Unfortunately, it is a terrible book. Even I can't read it without falling asleep.
What makes us want to write? Is it because of a desire to, as Samuel Johnson says, distinguish ourselves? Validate the sense of the importance of the one and only Me?
|(Image from cover of the book Incredible Me, a really good book by Kathi Appelt)|
So give it up already.
Well, what about the hundreds of pages of diaries, kept since childhood, filled with stories? Boring. Right? And the Lifetime Dream of wanting to write? And the high school teacher who said you have promise?

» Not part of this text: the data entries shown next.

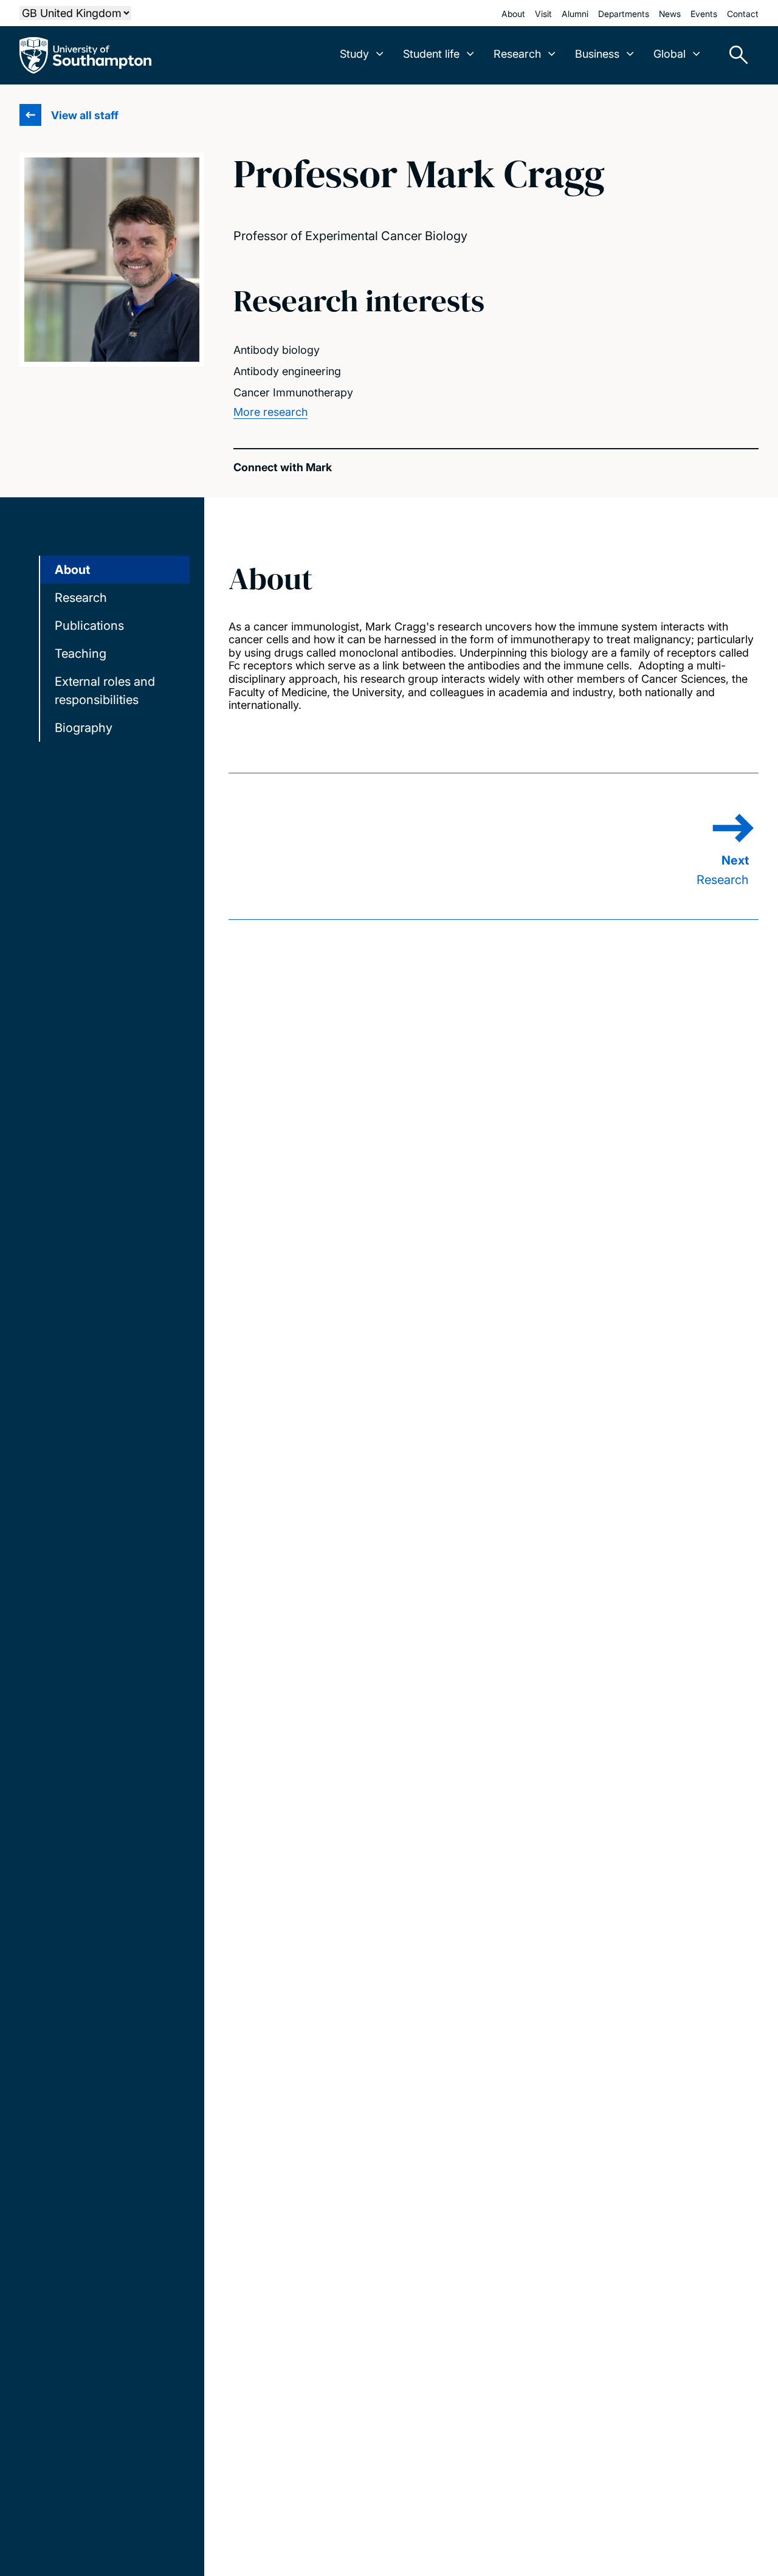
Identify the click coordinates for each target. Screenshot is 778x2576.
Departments (623, 14)
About (513, 14)
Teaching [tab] (80, 653)
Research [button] (517, 53)
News (670, 14)
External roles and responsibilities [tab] (105, 690)
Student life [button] (431, 53)
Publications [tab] (89, 625)
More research (270, 412)
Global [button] (669, 53)
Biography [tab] (83, 727)
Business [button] (597, 53)
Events (703, 14)
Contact (743, 14)
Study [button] (354, 53)
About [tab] (72, 569)
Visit (543, 14)
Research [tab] (81, 597)
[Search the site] (734, 55)
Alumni (575, 14)
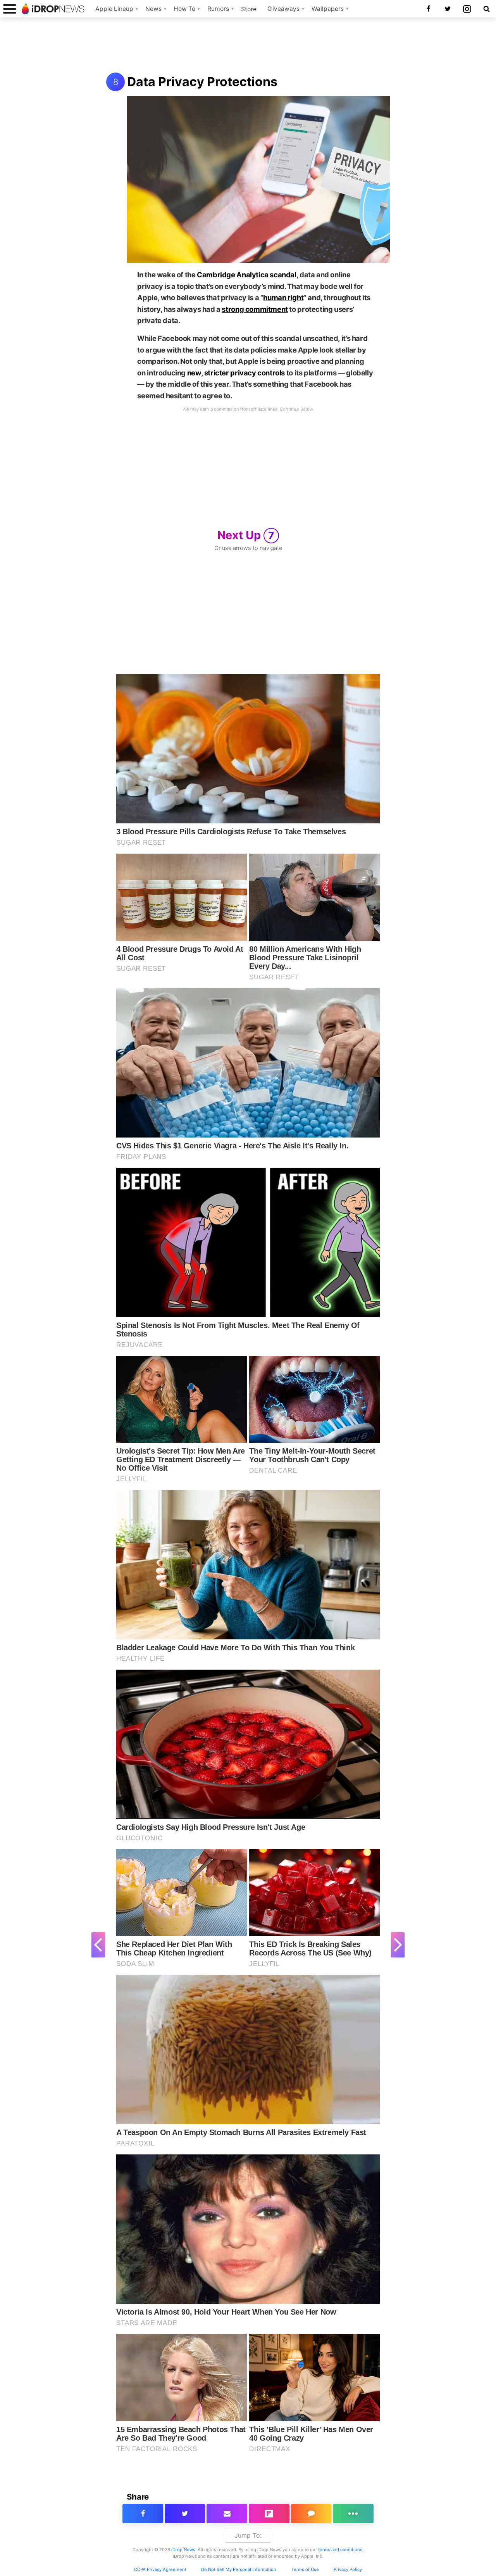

In the months since "finishing" the book and subsequently discovering it unreadable, my bicycle ponderings about writing books continued, sometimes like this: Don't do it! It's your ego that wants to write a book, and your ego has gotten you into trouble more than once! You aren't very good at telling stories, why try to write them? This is going to be really embarrassing, when you, gulp, FAIL. Your life is fine the way it is. You don't need authorship.
At the same time, the Jiminy Cricket part of my my mind is chirping away: You can do this! Makes no difference who you are! ...
... and thinking about What Went Wrong, and what might be done to right it.
Signed up for an online writing class. Found hundreds of people like me (81% of the population?). Got some good tips: Structure. Cause. Effect. (Also, first rule of writing: don't blog about writing. Oops.)
In other words, even while I'm discouraging myself, the second draft is already underway.
Who knows what profundities might occur to me during the long, wet commutes this coming winter? Perhaps the Great American ... Well, never mind about that. I'll settle for 285,000,000 new friends.